**Task A**
In the blog post on the Mayan calendar, which two planets form the "great conjunction" on the winter solstice?
**Task B**
Resume the blog post on the Mayan calendar where it stops, after the quoted passage from the Tizimin.

**Excerpt**
Forest Man

Lars Larsen's blog

The Mayan calendar ends in fact 21.12.2020 (extended version of the article)

Publicerad 2020-10-26 00:04:00 i 21.12.2020, Doomsday, Judgement Day, The rapture, The second coming (the return of Jesus),

Read this article about it. 

"Scientist and Fullbright Scholar Paolo Tagaloguin fed into the conspiracy theory on Twitter, posting "following the Julian Calendar, we are technically in 2012."

"The number of days lost in a year due to the shift into the Gregorian Calendar is 11 days.

"For 268 years using the Gregorian Calendar (1752-2020) times 11 days = 2,948 days. 2,948 days / 365 days (per year) = 8 years." 

By Tagaloguin's calculations, Earth would be destroyed on June 21, 2020."

(from the article)


My comment: The strange thing is, that Paolo Tagaloguin says doomsday is 21.6.2020. But it is not 8 years from 21.12.2012 to 21.6.2020! It is seven and a half year! If we take 8 years from 21.12.2020 forward, we land in 21.12.2020! How could Tagaloguin miss that? Or am I mistaken in my mathematics? No. 21.12.2020 plus eight years is 21.12.2020. Basta. 

So if Jesus does not come 11.11.2020, I really will hope that he will come 21.12.2020. 

* * * 

This page on Quora has this article by Nazar Mannan: 

"The Mayan Calendar did not end on 12/21/2012. It ends on 12/21/2020, coinciding with the “great conjunction” of Jupiter and Saturn: on the the exact date of the winter solstice, the two planets will appear just 0.06º apart right after sunset. It will be the closest Jupiter and Saturn have been since 1623 and it won't even come that close again for another 500 years.

Almost everybody gets it wrong. The prophecies originally applied to the end of the 13 Baktun cycle, but were re-applied to the shorter cycle when the Long Count fell out of use. Maud Makemson, translator of The Chilam Balam of Tizimin, noted that by calculating the long-count cycle it actually ended in 1752, rather then 2012.

In particular, the inscription on Monument Six has been linked to several passages in The Chilam Balam of Tizimin. David Stuart had translated the rest:

“The thirteenth baktun? will be finished on Four Ahau, the Third of Kankin, it (?) will happen. (It will be) the descent of the Bolon Yookte’ Ku’h to the (?)”

Bolon Yokte' K'uh is a Mayan god associated with war, conflict, and the underworld. However, archaeologists Susan Gillespie and Rosemary Joyce found the god depicted on the Mayan Vase of the Seven Gods, an image that celebrates the creation of the world.

On Pages 15 and 16 of the Tizimin, the text reads in part:

“The Nine shall arise in sorrow, alas… And when over the dark sea I shall be lifted up in a chalice of fire, to that generation there will come the day of withered fruit. There will be rain. The face of the sun shall be extinguished because of the great tempest.”

**Supplied material**

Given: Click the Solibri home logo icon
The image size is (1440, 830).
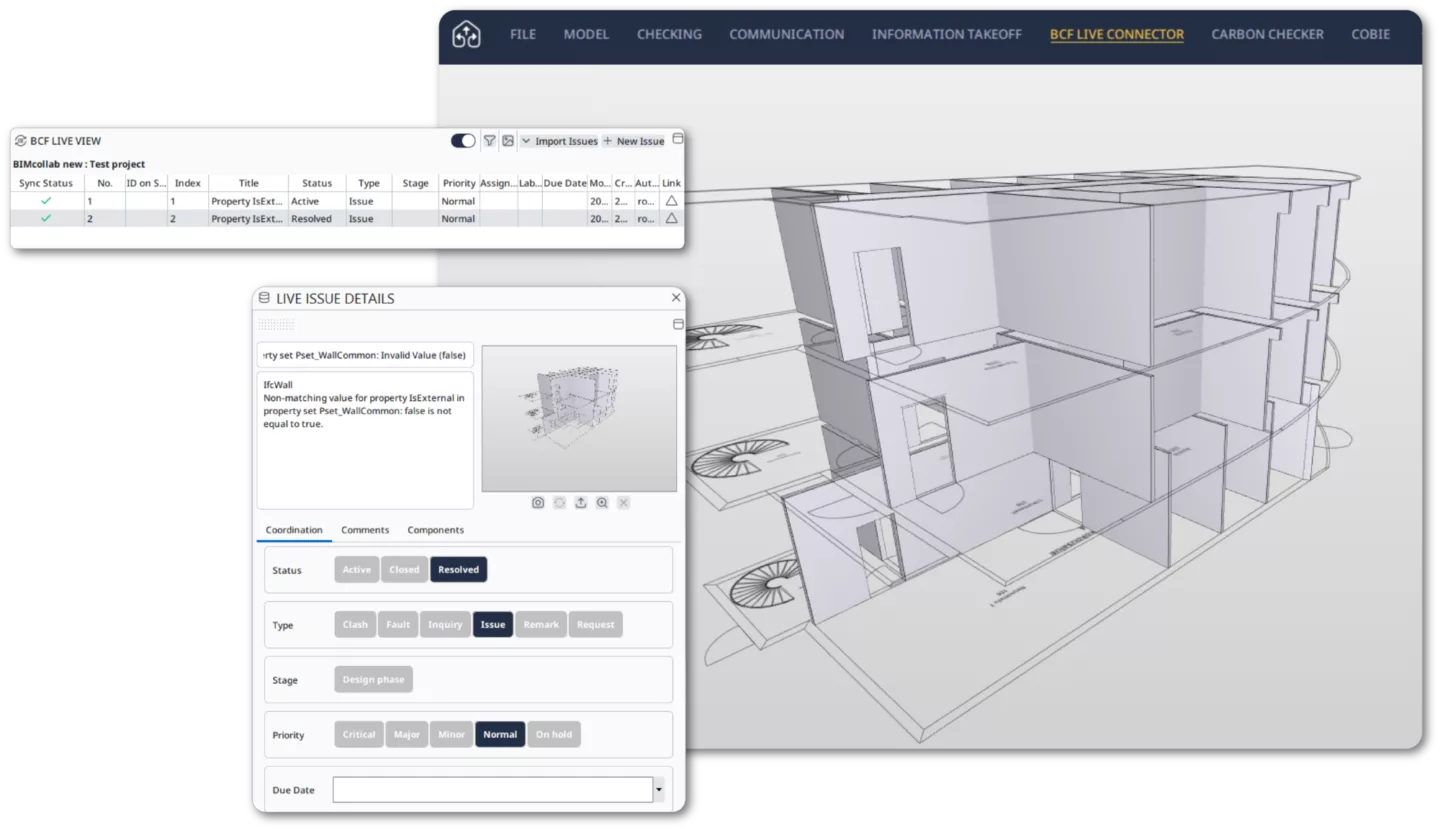Looking at the screenshot, I should coord(466,34).
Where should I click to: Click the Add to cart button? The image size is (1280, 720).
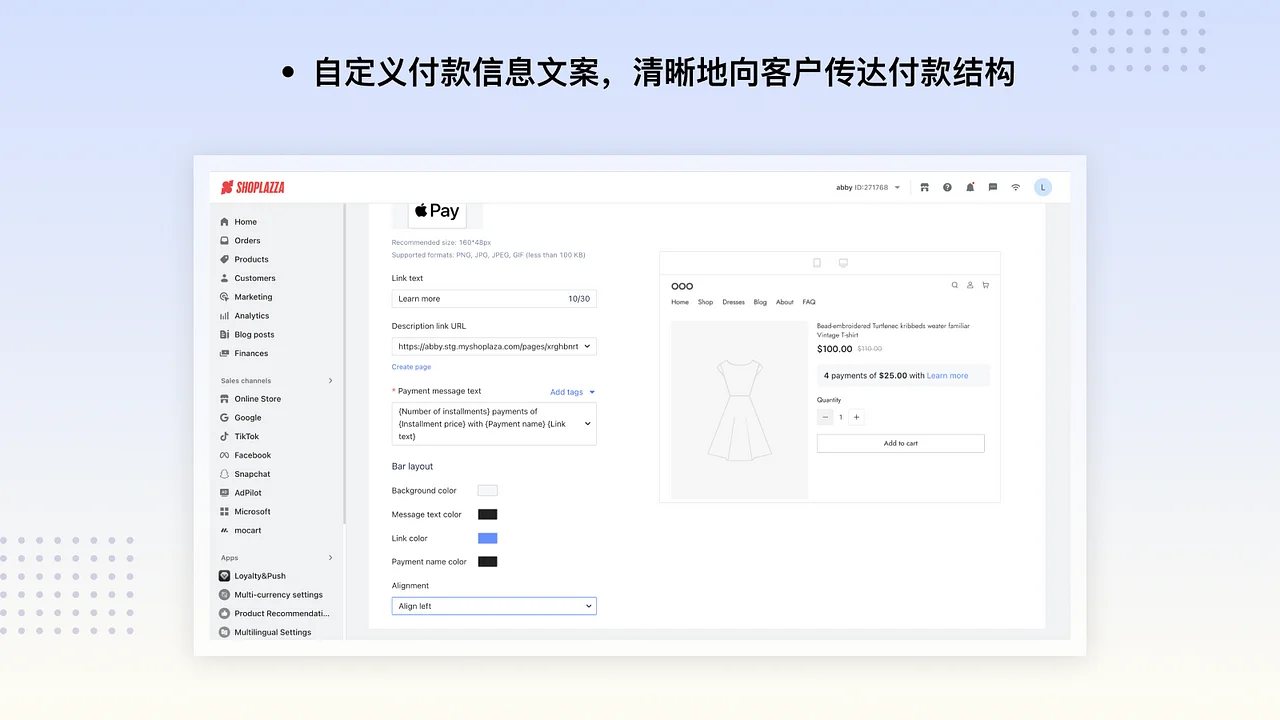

**Expected output A**
Jupiter and Saturn.

**Expected output B**
“In the final days of tying up the bundle of the thirteen katuns on 4 Ahau…these valleys of the earth shall come to an end. For those katuns there shall be no priests, and no one who believes in his government without having doubts…I recount to you the words of the true gods, when they shall come.”

Yet the astronomy professor at Vassar College wrote that the Tizimin manuscript takes a bizarre turn on Page 33, apparently because the copyist switched to another source document. According to the new text, the katuns after 1752 were now named for their beginning, not ending dates. Even stranger, each katun now contained 24 tuns (360-day years) rather than twenty. Makemson describes the change in her commentary as “manifest absurdity”.

Curiously, Great Britain and its far-flung empire changed calendars in 1752. Following the lead of the Vatican, the British abandoned the Julian calendar (already out of sync with the solar year by eleven days) and adopted the Gregorian calendar in its place.

There remained the problem of aligning the calendar in use in England with that in use in Europe. It was necessary to correct it by 11 days: the ‘lost days’. It was decided that Wednesday 2nd September 1752 would be followed by Thursday 14th September 1752.

Significantly, the difference between 1752 and 2012 is 260 years. This is approximately 13 katuns, or one “short count.”

If we follow the Julian calendar, we are in 2012. The number of days lost in a year due to the shift in the Gregorian calendar is 11 days. For 268 years using the Gregorian calendar (1752–2020) times 11 days = 2948 days

The lost years would then translate to 2948/365 days (per year) = 8 years

Amazingly, the Mayan calendar was imbued with divinatory and prophetic powers. They foresaw collapse, loss, plague, famine, invasion, and the end of the priesthood when the Spanish arrived."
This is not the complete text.